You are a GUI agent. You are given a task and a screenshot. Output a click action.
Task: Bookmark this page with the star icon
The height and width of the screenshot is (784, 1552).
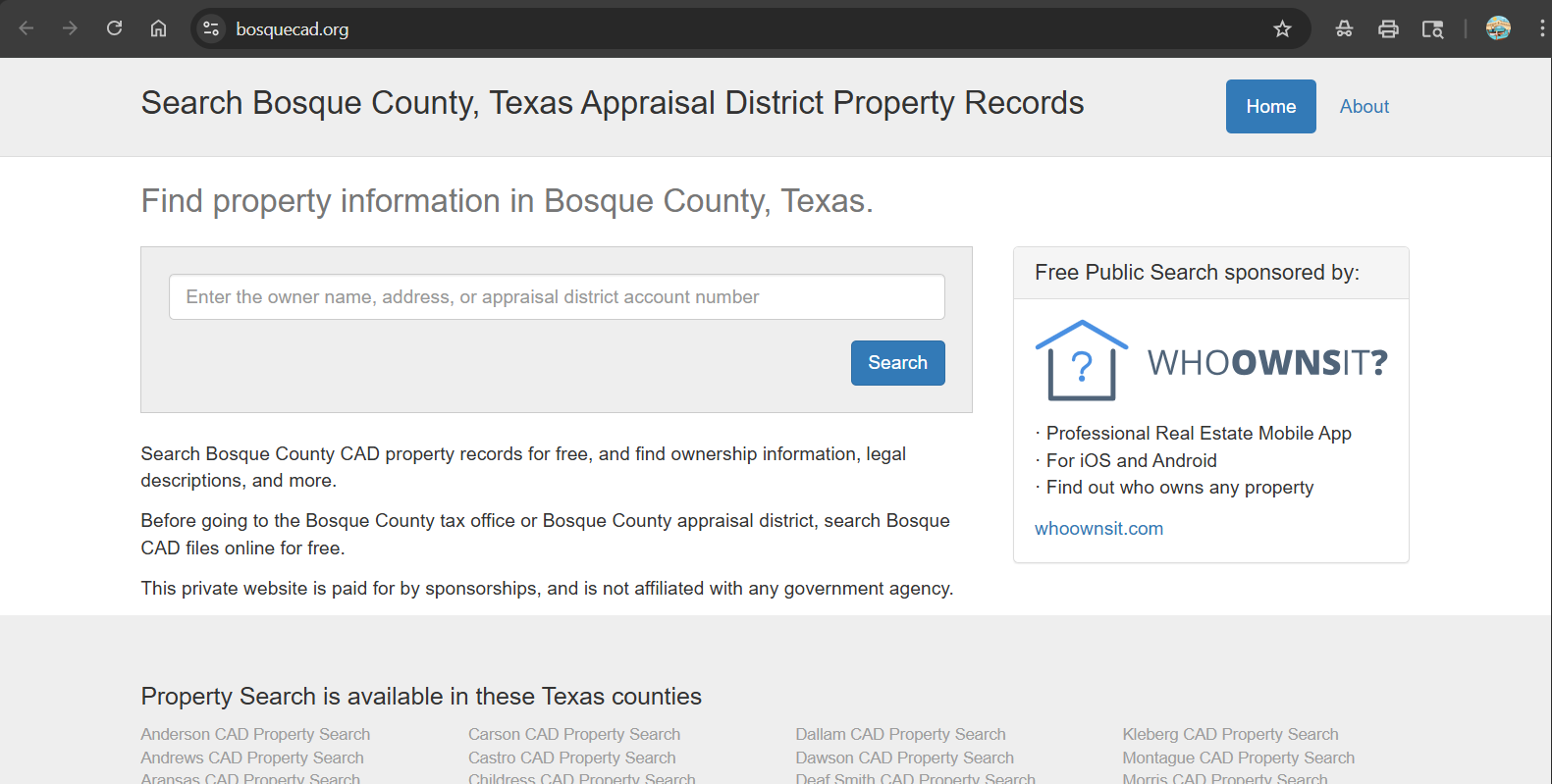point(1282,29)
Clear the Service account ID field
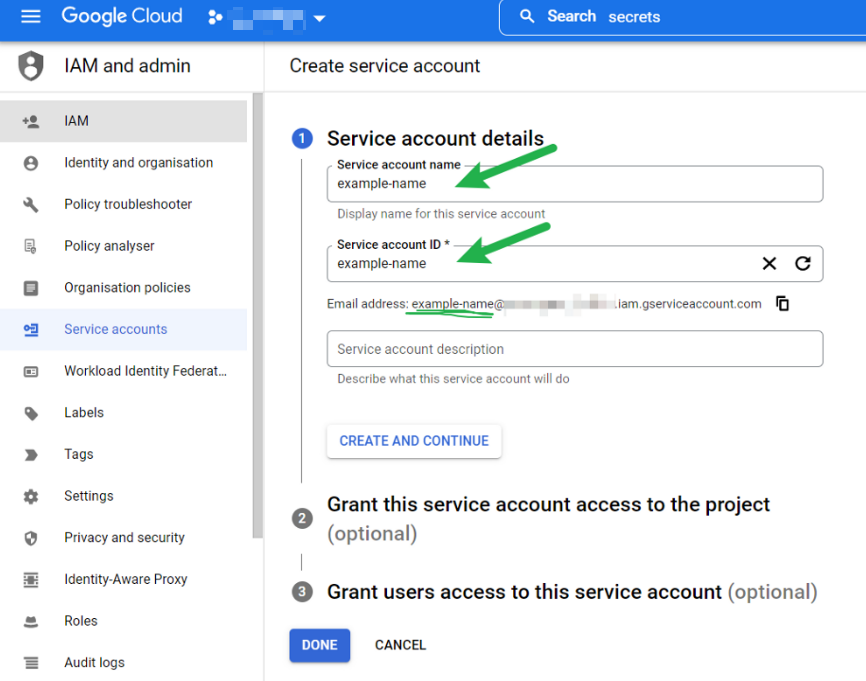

Problem:
Copy out every line of text in the items above word for word, leaving out the pictures.

Output of the task:
You are a GUI agent. You are given a task and a screenshot. Output a click action.
Task: Bookmark this page with the star icon
The height and width of the screenshot is (784, 1552).
point(1282,29)
Clear the Service account ID field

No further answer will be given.